さて、「Hard Day’s Night」とは言わずと知れたビートルズの名曲ですが、開店当時「つらく忙しかった一日の終わりに安らげる夜を」という、お店のセカンドネームだったとのことです。

支配人の山崎晃さんにコンセプトを詳しくお伺いし、書を目にされたお客様にその世界観が届くよう心を砕きました。

 

アルファベットの字形の先を尖らせてスタイリッシュにデザインし、黒い紙に金泥を使用してお店のゴージャスな雰囲気を表現。

7月7日七夕の日が開店記念日ということで、夜空に渡る天の川のごとく金の星のしずくを散らしました。

コンセプトの「原点回帰」を表しながらも、未来へ広がっていく光のイメージです。

 

 

 

 

華道師範の友人、二村朋世さんのご協力により祝祭感あふれる華やかなお花とのコラボレーションになりました。

彼女とのコラボはこれで3度目、いつも場と書にピッタリ合った絶妙なアレンジメントで演出してくれる素晴らしい仲間です。

 

 

また、お店を通じて交流のある実力派シンガーソングライター、ハヴケイスケさんのライブにも携わらせていただきました。

地元下高井戸と、日本の文化である銭湯の活性化を願い銭湯「月見湯」で行われた単独ライブ「音銭浴」。
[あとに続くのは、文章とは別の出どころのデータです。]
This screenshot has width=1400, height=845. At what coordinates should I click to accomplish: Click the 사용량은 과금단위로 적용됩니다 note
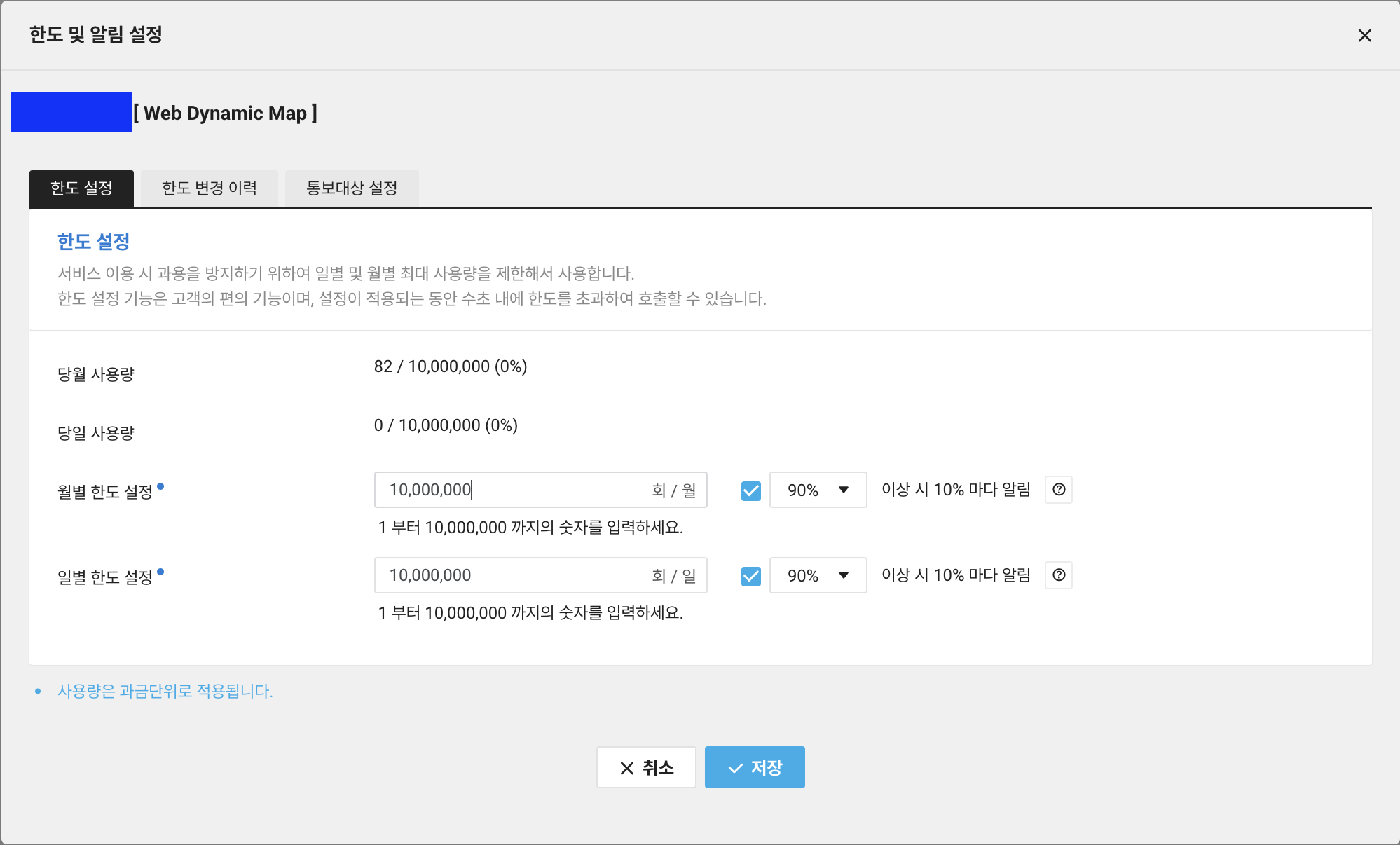pyautogui.click(x=165, y=691)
照明は暖かなキャンドルの灯りだけの幻想的な空間に、一度耳にしたら引き込まれてしまうハートウォーミングな歌声が響き渡ります。

言葉を音楽で表現すること、言葉を書で表現すること。

その二つが融合することでお客様により多くの感動を拡げられたらと、心を込めて書きました。

この日は満席のご盛況でチケットもソールドアウト。

今年5月に再演が予定されており、また、今年は海外ツアーにも出られるとのこと、楽しみです。

 

 

 

 

たくさんの出逢いの一つ一つを大切に、心の絆を結んでいきたい。

高井戸倶楽部を貫くおもてなしの心意気に、「一期一会」の心を学ぶ日々です。